• Task prompt
Looking at the records below, count how many lines contain the string "target". Give that number alone.

• Given records
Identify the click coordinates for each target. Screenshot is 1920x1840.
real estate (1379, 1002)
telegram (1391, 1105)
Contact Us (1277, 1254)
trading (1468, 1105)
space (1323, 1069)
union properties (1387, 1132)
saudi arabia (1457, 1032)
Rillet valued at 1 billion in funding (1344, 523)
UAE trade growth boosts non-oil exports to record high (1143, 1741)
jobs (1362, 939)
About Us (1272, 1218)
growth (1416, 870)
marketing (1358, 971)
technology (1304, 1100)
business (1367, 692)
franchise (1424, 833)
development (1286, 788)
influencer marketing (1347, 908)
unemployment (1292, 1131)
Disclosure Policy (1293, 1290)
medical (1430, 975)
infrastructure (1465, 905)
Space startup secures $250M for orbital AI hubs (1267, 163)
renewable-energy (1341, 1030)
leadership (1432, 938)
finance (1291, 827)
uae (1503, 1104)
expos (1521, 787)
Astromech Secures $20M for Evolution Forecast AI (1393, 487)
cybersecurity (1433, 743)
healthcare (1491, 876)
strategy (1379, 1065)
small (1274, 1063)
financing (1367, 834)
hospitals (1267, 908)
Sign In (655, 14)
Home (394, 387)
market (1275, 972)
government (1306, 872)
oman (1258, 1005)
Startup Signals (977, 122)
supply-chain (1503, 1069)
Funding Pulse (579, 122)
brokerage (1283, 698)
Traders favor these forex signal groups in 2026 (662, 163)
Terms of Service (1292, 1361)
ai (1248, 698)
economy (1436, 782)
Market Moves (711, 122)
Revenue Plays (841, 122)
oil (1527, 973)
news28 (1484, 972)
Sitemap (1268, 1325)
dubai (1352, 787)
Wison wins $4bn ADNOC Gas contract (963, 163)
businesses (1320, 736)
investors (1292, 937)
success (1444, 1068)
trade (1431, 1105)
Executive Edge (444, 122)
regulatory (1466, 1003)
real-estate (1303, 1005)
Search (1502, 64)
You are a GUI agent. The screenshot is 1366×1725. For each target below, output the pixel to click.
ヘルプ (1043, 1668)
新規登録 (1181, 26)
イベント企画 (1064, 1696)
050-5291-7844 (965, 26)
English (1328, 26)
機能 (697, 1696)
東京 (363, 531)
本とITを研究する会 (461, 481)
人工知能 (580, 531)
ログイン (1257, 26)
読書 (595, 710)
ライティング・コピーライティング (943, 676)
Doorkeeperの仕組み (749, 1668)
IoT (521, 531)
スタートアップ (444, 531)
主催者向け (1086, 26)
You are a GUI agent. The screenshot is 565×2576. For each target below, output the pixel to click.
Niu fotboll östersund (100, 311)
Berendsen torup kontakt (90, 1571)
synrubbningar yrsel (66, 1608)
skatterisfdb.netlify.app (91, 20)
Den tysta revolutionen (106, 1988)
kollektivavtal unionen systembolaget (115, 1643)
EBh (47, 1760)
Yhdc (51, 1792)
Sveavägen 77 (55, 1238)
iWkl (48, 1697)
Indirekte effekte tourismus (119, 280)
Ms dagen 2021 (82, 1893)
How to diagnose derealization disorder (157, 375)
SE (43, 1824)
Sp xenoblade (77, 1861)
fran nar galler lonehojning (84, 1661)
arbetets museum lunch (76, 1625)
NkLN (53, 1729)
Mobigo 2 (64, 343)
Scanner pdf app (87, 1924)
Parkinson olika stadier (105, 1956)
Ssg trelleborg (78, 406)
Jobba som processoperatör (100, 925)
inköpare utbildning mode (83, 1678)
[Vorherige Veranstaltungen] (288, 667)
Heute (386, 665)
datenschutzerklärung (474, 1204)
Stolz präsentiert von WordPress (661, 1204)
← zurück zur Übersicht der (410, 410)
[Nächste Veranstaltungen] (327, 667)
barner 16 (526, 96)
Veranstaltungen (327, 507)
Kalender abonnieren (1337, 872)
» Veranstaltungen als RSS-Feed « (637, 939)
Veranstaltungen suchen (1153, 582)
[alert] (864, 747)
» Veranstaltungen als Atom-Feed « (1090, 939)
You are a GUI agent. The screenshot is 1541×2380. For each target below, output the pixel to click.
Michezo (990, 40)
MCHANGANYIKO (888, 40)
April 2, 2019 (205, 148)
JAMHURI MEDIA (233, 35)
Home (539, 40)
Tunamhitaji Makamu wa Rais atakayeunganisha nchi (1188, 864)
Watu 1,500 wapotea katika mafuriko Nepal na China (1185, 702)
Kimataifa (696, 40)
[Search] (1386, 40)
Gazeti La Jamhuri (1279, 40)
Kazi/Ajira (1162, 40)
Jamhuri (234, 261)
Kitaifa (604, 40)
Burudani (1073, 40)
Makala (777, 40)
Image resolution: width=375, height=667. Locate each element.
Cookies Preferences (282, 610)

• Answer
4